Extracted records =>
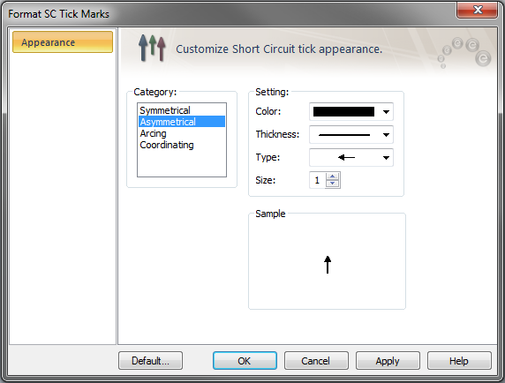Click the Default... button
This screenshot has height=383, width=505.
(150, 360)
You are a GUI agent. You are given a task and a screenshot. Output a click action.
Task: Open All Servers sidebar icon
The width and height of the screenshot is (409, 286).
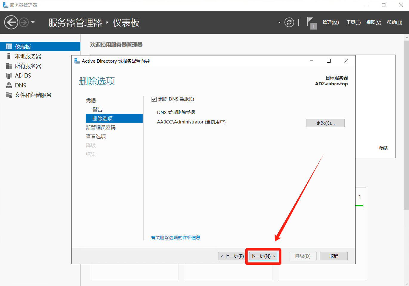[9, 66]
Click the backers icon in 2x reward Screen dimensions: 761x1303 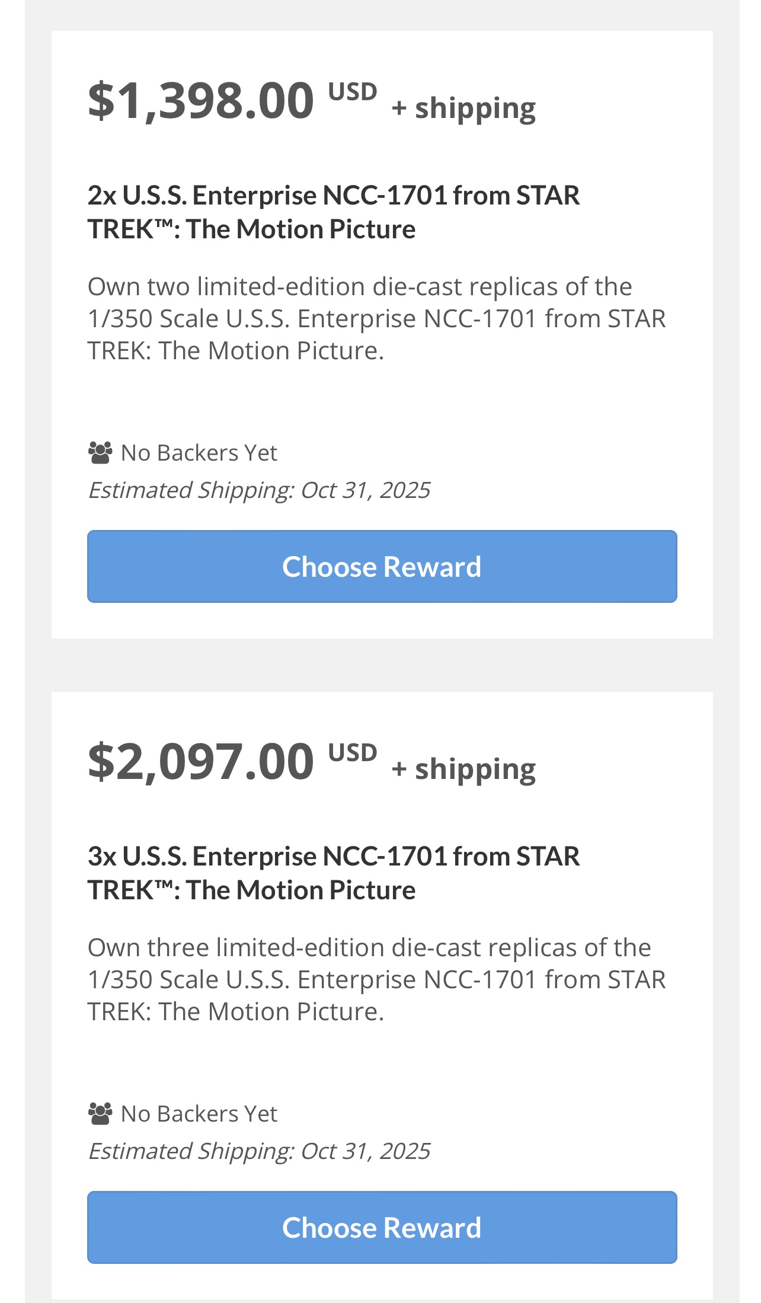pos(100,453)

--

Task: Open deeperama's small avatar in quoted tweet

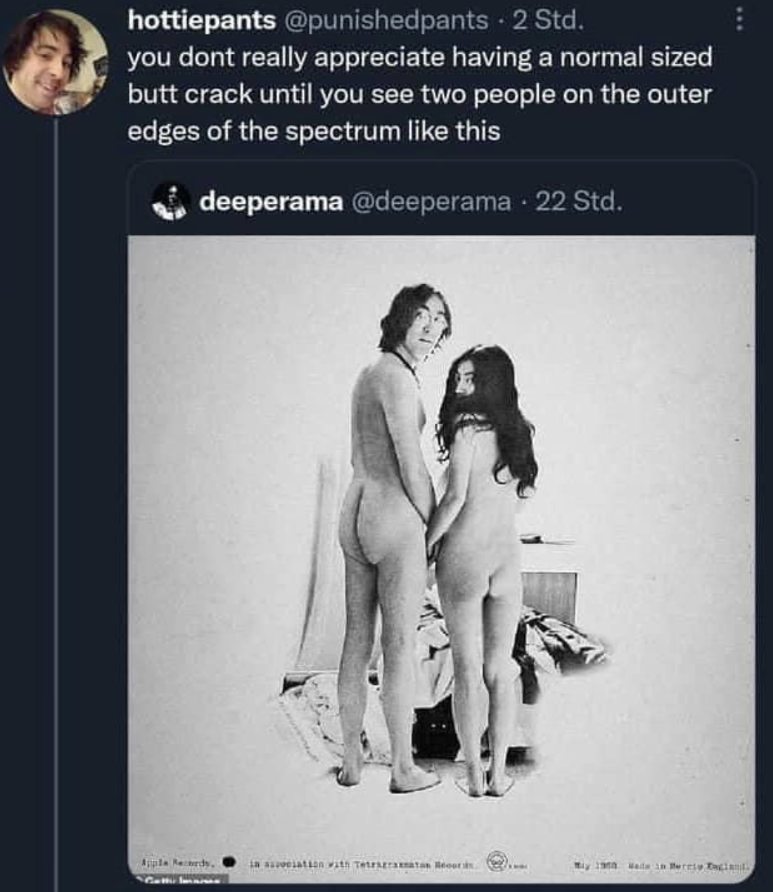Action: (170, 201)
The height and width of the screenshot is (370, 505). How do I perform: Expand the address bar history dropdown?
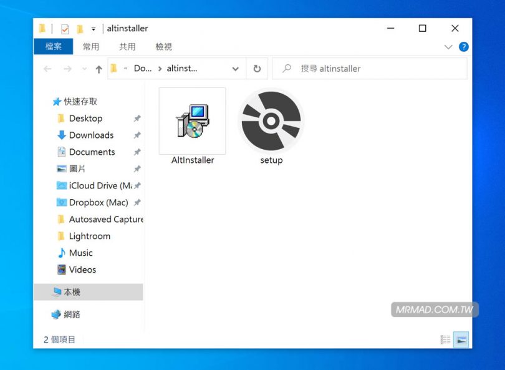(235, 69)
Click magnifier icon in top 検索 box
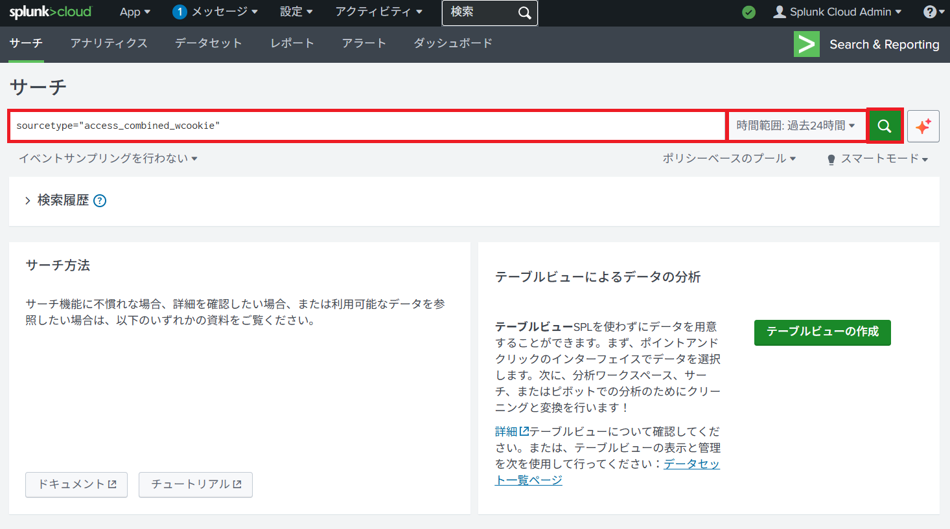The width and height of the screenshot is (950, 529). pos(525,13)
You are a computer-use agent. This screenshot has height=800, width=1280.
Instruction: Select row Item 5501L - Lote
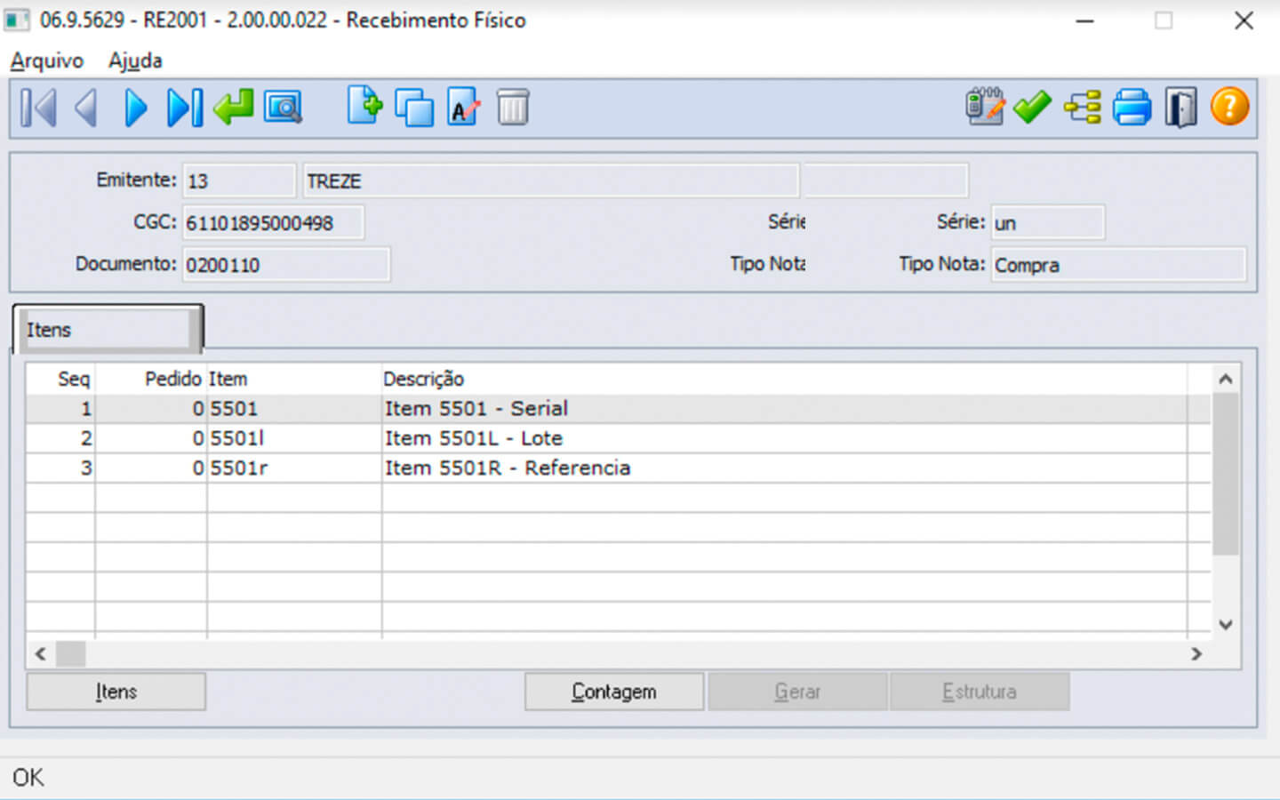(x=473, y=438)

How to complete this task => The lines to report are those in the material above that contain the word "agent"; copy every one of them.

Exercise answer =>
You are a GUI agent. You are given a task and a screenshot. Output a click action.
You are a computer-use agent. This screenshot has height=800, width=1280.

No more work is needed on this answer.